Target Audience: Entry-level Engineers (0 – 3 Years’ Experience)

Jacob’s Rating: 5 Stars

Book Link: https://www.elektormagazine.com/news/new-book-microcontroller-basics-with-pic

Microcontroller Basics with PIC is a great book for developers who are just getting started in embedded systems. The book does a fantastic job of covering all the topics that someone new to developing microcontroller-based applications would need to understand. One of my favorite parts of this book is that it doesn’t start with C, but instead starts at the hardware level and uses assembly language to help the reader understand how the hardware works and how software interacts with the hardware. This level of understanding is something that is unfortunately lost on many developers today who are starting their careers working with Python or other high-level languages.

The book does a fantastic job of covering the details involved in working with a microcontroller. The author dives into low-level details like CPU architecture, register maps, arithmetic operations and does a great job at including many diagrams, code snippets and even oscilloscope traces that demonstrate the application output for specific code examples. The book is very hands-on and provides the schematic and code details necessary to duplicate the authors experiments easily. Starting in Chapter 7, the book begins to move to a higher level of abstraction by introducing the C programming language and how a developer can use C to interact with interrupts and peripherals.

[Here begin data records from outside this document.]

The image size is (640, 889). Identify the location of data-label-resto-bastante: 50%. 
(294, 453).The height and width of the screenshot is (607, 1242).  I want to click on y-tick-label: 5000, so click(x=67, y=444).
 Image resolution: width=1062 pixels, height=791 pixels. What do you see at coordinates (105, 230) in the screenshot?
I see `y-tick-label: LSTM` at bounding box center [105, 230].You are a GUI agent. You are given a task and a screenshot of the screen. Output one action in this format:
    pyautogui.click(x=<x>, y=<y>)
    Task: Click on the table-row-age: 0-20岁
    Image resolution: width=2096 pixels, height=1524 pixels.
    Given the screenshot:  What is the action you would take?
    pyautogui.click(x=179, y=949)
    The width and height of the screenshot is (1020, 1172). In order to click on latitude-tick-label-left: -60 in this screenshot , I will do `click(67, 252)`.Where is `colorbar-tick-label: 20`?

Chapter 8 digs into interrupts and timers with the author demonstrating how to use timers control program execution and flow. The author discusses how timers can be used to produce a pulse width modulated signal using a brute force method with the timers and then how it can be generated more easily using a compare and capture peripheral. At this stage in the book, the author leverages Microchips graphical user interface tools to easily configure the peripheral and automatically generate code. I particularly like that the author first started at the low-level hardware and only after the reader understands what is happening and what they do that he moves up to automatic configurators and generated code.

The author then moves on to cover several additional topics that are important to any first book on microcontrollers. Chapter 9 demonstrates how to work with the I2C and SPI peripherals. This is done through both the hardware and through bit banging examples. While you might wonder why one would need to bit bang, there have been several times through-out my career where it was necessary due to available hardware, code, space or just efficiency to bit bang a serial protocol. The examples show how to do this, and the code could easily be reused by the reader.

I would highly recommend this book to any entry level engineers or developers who don’t understand how microcontroller hardware works at its lowest levels. This book does a fantastic job covering those details and helping to bring a developer up to speed on how to get started with microcontrollers. I’ve encountered many entry-level and even some career developers who could really benefit from this book. I particularly enjoyed the coverage of assembly, which I mentioned earlier can give a developer a level of understanding that few embedded software engineers have in today’s abstracted development cycles.